*Provided material*:

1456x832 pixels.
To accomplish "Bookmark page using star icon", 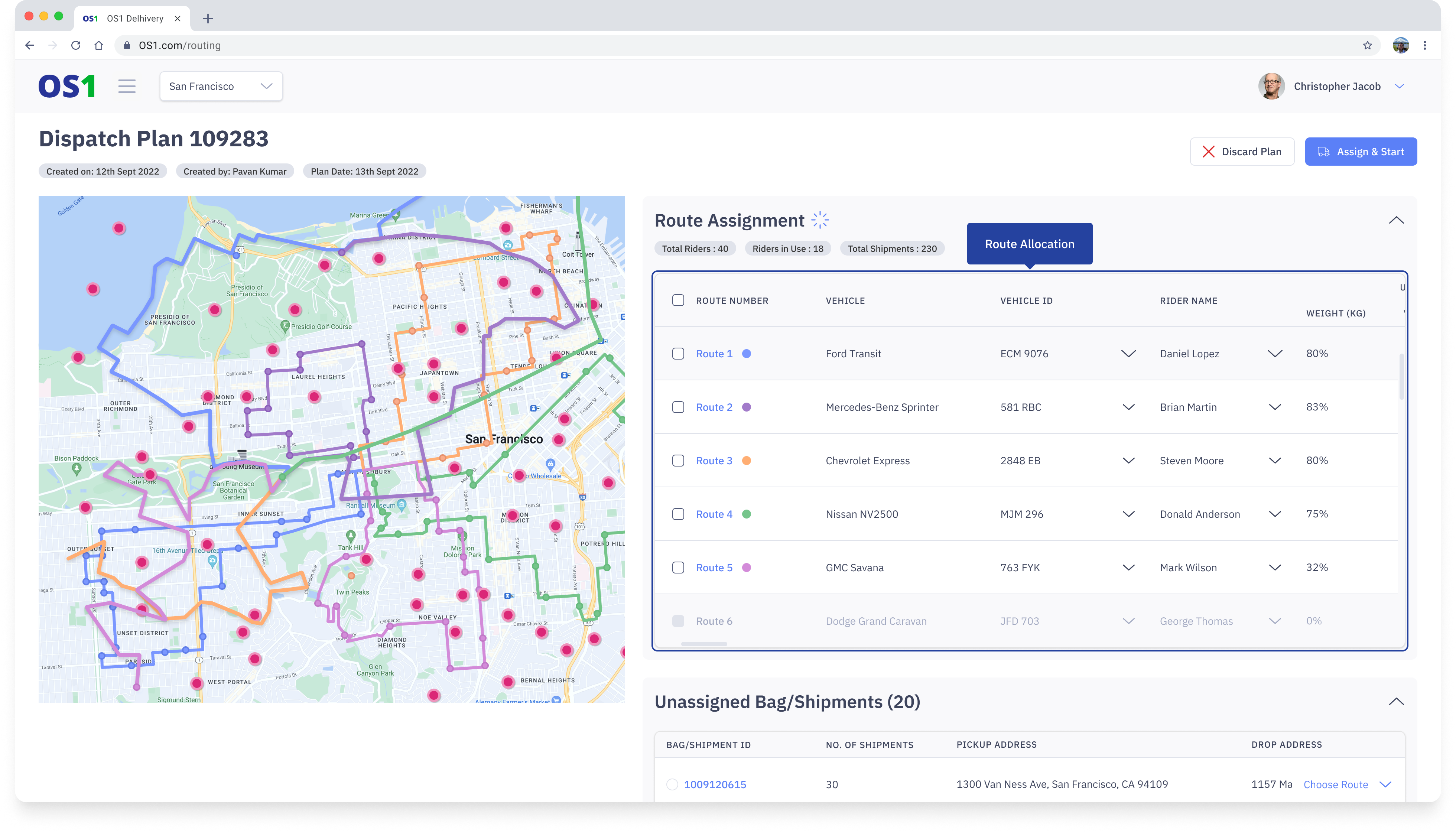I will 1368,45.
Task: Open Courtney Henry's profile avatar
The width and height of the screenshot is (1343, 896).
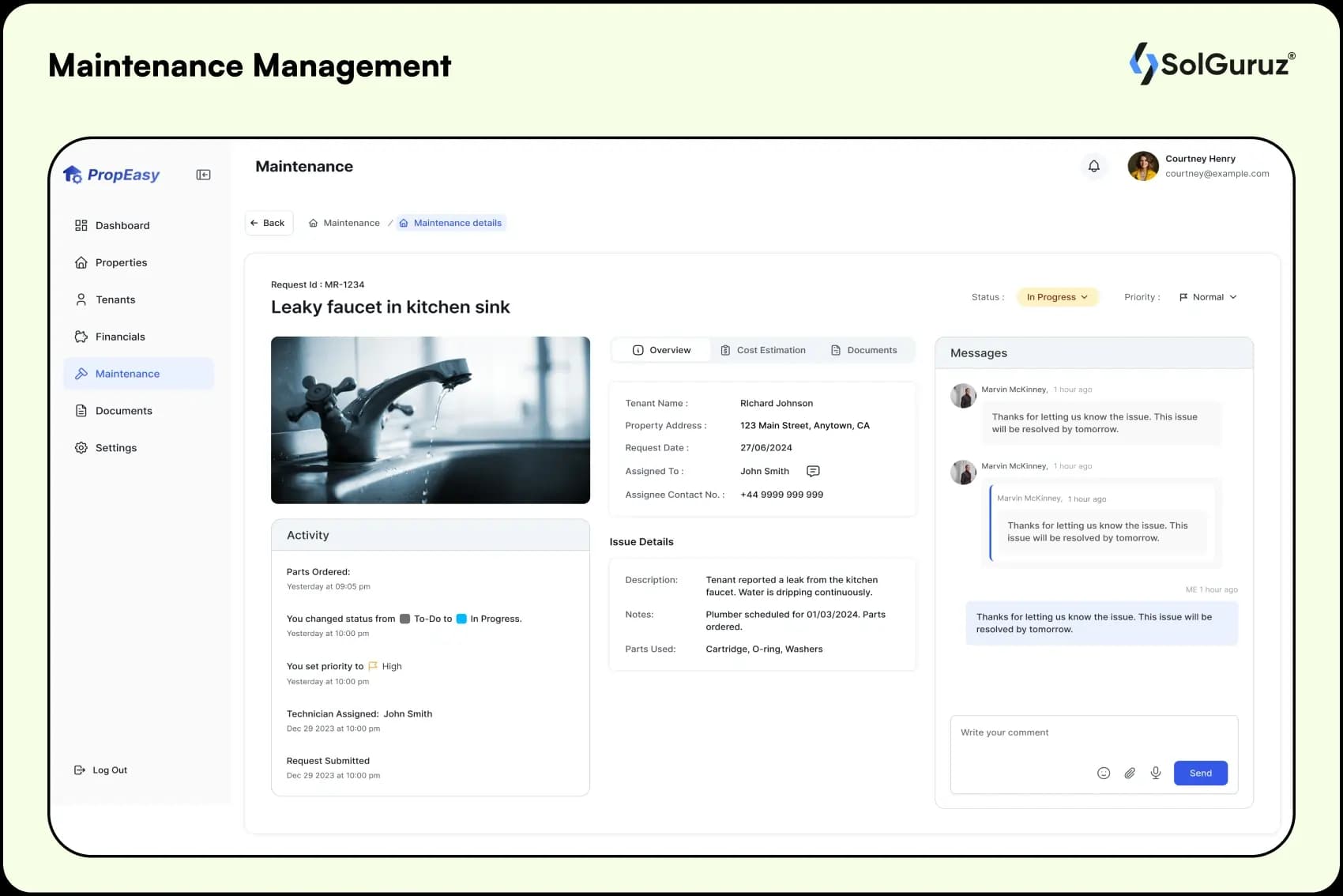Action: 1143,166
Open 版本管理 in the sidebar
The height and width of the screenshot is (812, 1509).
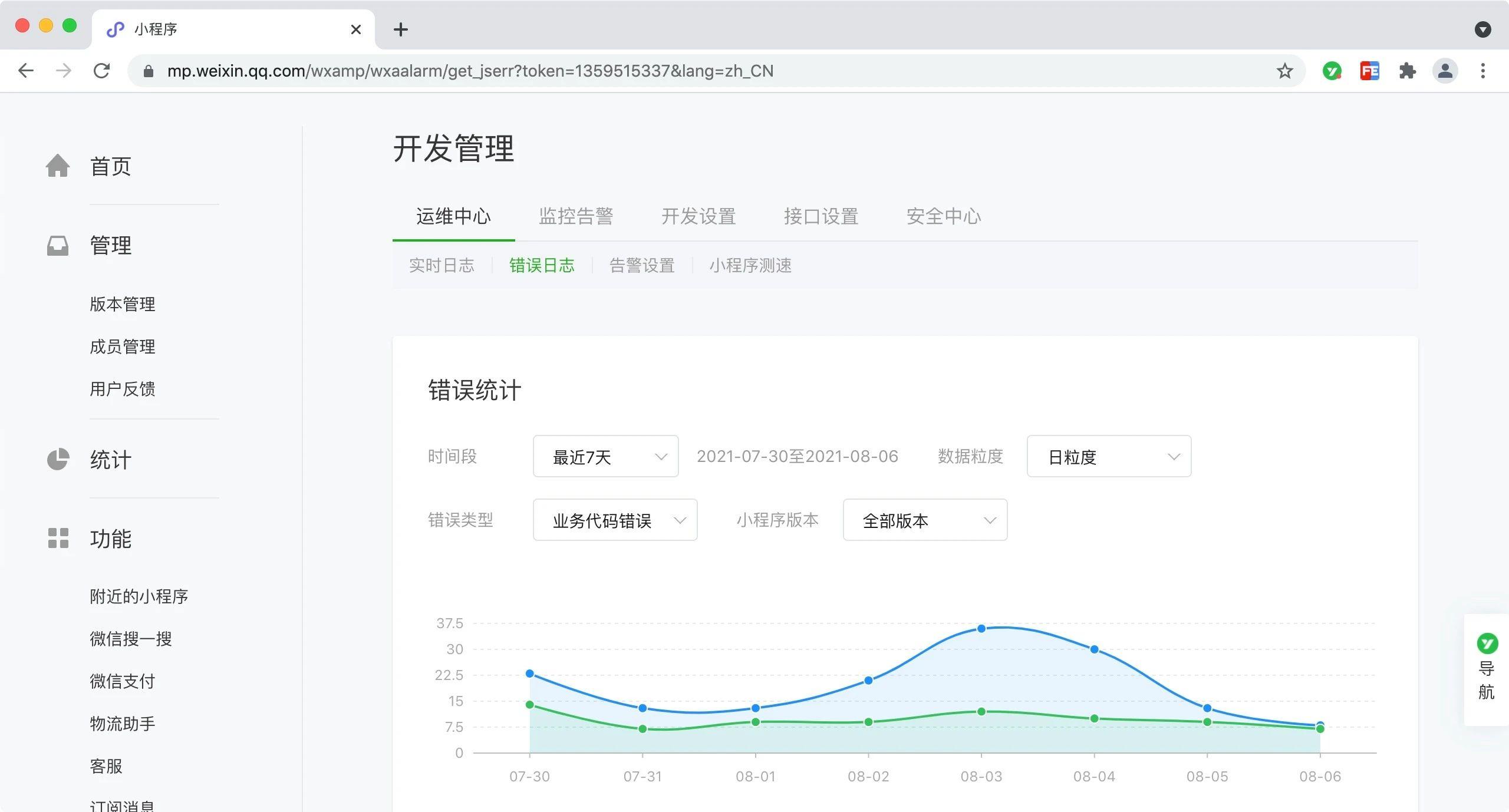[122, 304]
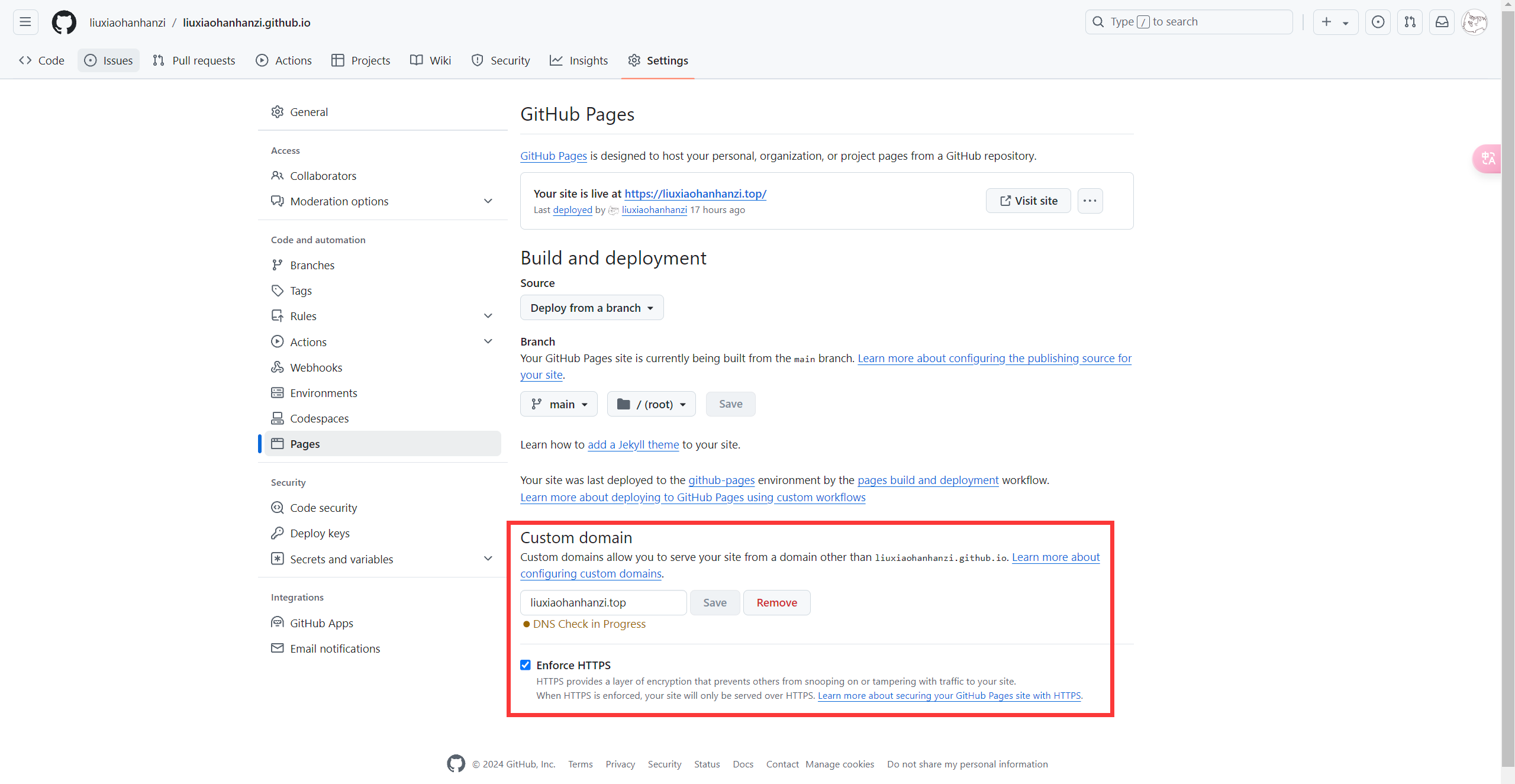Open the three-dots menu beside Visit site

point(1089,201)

*Task details*: Once the line holding "Open 版本管理 in the sidebar" is found, copy it and each later line exactly through the end of the data, leaving out the pictures.

*Result below*:
Open 版本管理 in the sidebar
The height and width of the screenshot is (812, 1509).
[122, 304]
Open the three-dots menu beside Visit site

point(1089,201)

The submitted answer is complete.